In the Vision Transformer section below, what method does the Vision Transformer use to capture the position information of each position in the input sequence?

• **Document segment**
*** Begin section ***

3.2. Vision Transformer

The Vision Transformer (ViT) is a DL model that uses the Transformer network architecture to handle visual image tasks. Its core technologies include the multi-head self-attention mechanism (MHSA) and positional encoding [83,84,85]. The basic principle of the Vision Transformer is to divide the image into several small blocks containing various ground feature pixels, regard each small block as an image sequence unit, and then extract the spatial and temporal features of the image through the encoder–decoder of the Transformer layer. The self-attention mechanism can perform weighted summation for each position in the input image sequence and extract the global dependence of the image sequence by modeling interactions among any pixels in the input image sequence [86]. The Vision Transformer adopts a method called “offset binary positional encoding” to capture the position information of each position in the input sequence. This method regards each position of the input sequence as a pixel point with a specific offset and then maps the coordinates of the pixel point to a binary vector, thereby achieving positional encoding [87]. As shown in Figure 6, the Transformer usually consists of an encoder and a decoder with the same network architecture, specifically including modules composed of multi-head attention mechanism, feedforward neural network, residual connection, and layer normalization. The encoder generates position encodings for the input sequence, while the decoder acquires all the encoded information and uses the context information it contains to generate the output sequence [87].

*** End section ***

• **Entries supplied**
*** Begin section ***

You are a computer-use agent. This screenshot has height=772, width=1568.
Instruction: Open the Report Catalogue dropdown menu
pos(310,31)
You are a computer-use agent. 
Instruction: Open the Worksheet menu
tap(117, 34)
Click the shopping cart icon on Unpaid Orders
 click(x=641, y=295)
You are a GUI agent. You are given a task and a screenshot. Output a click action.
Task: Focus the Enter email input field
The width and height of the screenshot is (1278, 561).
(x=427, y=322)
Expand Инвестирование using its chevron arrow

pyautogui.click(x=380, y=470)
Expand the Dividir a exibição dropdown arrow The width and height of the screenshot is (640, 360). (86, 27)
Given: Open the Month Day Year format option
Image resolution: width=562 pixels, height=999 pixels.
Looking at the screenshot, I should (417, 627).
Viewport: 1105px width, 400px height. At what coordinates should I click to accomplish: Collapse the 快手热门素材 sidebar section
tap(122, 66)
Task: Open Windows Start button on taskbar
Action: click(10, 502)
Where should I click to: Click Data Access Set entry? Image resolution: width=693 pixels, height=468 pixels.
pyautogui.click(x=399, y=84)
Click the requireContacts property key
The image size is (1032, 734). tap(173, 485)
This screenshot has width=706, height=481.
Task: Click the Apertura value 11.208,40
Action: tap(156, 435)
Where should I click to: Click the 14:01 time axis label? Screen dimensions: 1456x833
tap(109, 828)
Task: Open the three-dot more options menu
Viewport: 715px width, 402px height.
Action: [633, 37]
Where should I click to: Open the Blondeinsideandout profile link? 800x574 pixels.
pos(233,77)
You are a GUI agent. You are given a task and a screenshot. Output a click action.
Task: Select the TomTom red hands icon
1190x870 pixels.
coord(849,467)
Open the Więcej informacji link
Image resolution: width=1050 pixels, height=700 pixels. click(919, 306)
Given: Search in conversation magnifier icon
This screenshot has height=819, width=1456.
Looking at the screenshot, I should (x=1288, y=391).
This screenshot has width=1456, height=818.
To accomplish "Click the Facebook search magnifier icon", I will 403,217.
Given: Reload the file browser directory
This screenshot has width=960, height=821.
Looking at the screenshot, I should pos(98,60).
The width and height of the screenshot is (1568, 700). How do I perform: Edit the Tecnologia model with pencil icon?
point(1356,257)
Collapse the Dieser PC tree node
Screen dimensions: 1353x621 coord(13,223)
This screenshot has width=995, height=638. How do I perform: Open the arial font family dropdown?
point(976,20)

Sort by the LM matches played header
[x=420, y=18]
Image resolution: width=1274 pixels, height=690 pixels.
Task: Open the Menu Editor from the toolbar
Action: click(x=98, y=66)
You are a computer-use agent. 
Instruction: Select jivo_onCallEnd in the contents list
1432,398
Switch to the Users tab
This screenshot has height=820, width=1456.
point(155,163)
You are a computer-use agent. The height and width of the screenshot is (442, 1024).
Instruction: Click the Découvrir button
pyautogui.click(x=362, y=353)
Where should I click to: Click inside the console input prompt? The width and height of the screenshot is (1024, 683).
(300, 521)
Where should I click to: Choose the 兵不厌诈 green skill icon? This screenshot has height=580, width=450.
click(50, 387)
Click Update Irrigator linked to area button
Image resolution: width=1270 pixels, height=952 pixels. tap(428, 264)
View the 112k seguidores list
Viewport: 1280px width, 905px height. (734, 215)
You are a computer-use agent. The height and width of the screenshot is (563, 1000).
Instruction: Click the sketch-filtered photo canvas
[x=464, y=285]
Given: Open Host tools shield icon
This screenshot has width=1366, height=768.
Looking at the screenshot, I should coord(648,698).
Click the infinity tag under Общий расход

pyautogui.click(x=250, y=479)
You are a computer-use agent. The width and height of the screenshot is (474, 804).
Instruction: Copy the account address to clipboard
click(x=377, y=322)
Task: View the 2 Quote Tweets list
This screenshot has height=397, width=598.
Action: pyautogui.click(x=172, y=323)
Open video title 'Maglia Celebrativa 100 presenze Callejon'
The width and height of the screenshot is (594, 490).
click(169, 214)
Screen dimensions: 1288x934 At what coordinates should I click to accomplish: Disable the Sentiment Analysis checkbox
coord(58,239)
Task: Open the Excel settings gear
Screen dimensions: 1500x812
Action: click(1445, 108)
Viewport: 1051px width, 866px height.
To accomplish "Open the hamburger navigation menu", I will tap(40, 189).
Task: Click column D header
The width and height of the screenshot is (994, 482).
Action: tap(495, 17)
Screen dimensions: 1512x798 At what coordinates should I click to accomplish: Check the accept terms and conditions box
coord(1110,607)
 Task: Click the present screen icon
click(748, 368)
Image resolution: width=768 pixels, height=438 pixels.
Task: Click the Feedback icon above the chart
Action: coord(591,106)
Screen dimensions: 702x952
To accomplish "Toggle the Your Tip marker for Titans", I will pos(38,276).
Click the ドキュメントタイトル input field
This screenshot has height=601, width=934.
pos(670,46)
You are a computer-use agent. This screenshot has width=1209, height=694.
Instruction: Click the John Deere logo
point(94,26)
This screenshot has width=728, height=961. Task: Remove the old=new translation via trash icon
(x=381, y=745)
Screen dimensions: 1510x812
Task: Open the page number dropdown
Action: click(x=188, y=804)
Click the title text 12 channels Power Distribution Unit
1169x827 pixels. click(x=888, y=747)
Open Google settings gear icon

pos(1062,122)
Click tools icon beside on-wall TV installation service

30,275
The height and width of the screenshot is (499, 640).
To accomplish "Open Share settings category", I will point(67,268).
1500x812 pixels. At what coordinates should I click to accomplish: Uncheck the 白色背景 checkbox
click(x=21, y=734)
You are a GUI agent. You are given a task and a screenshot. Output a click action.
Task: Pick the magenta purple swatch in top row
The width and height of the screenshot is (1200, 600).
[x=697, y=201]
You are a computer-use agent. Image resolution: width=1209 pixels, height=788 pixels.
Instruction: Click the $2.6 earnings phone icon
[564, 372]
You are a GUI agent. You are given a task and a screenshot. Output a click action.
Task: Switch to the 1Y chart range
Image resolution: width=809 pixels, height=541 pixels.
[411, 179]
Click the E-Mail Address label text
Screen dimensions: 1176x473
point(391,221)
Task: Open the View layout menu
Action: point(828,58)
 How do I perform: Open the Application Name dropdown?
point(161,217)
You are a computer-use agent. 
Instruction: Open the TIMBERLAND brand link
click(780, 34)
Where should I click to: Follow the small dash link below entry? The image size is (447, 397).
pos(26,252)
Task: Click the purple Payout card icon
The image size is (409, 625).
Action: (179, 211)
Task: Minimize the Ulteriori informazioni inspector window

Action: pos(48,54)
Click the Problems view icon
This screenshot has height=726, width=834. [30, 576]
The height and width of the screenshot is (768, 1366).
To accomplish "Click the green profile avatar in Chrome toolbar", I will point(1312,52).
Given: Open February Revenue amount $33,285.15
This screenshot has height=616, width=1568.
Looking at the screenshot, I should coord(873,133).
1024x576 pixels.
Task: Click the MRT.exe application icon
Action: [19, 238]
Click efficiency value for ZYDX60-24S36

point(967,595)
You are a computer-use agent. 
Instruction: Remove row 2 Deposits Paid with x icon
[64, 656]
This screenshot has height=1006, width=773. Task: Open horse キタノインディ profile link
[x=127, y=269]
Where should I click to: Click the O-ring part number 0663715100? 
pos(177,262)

*** End section ***

• **Result of this task**
It uses a method called "offset binary positional encoding."